Indeed, inter-European rivalries were one reason Europeans were reluctant to combine forces and try to stamp out corsairing entirely. And the Barbary states were perfectly astute about playing European powers against each other to maximize their tributes.

The Economics of It All

Later on, in the early 18th and early 19th centuries, there was a resurgence of Moghrabi corsairing. After the war for American independence, American ships were chagrined to discover that they were no longer protected by treaties between corsairs and Britain. They needed to find their own combination of diplomacy and bombardment in the early years of the 19th century.

The thing that the dominance, and reach of the Mediterranean corsairs really underscores, however, is that pirate empires are made and maintained on land. Even brave men who spend years at sea need an economy back home to make it all work.

Common Questions about the Establishment of the Barbary Region

Q: When did the Barbary region become independent from Spain? 

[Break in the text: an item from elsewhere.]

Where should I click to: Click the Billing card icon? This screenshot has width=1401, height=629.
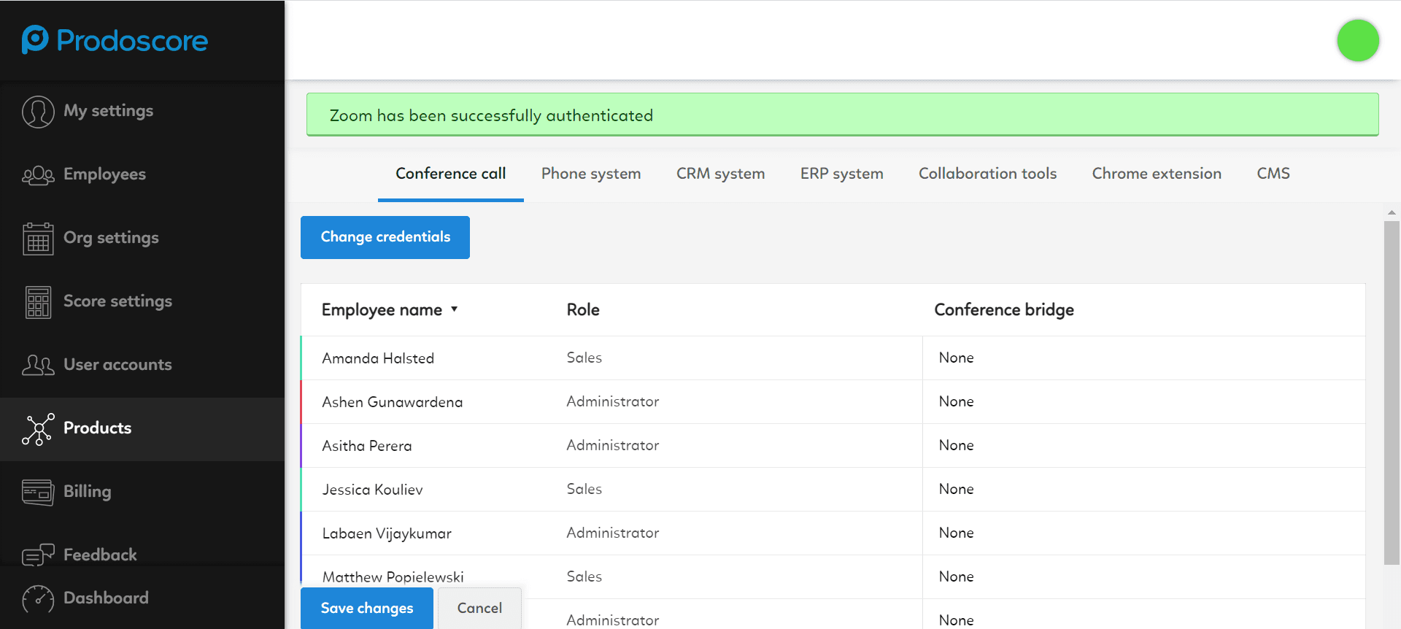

The independence of the Barbary region from Spain was established when the successors of Khair al-Din Barbarossa permanently took Tripoli and Tunisia out of Spanish control.

Q: What progress did the Barbary region make after the independence from Spain?

In the late 16th century, after the independence of the Barbary region from Spain, the region created powerful navies, strong port cities, and strong economies based on captives and corsairs. The Moroccan governments that were part of the region became independent from the Ottomans, but their corsairing situation remained similar.

Q: Why did the European powers decide to negotiate with the Barbary powers?

Over time, international trade became more important to European economies and their navies grew. So the European powers concluded that negotiating with the Barbary powers would be much more effective and better than fighting their corsairs.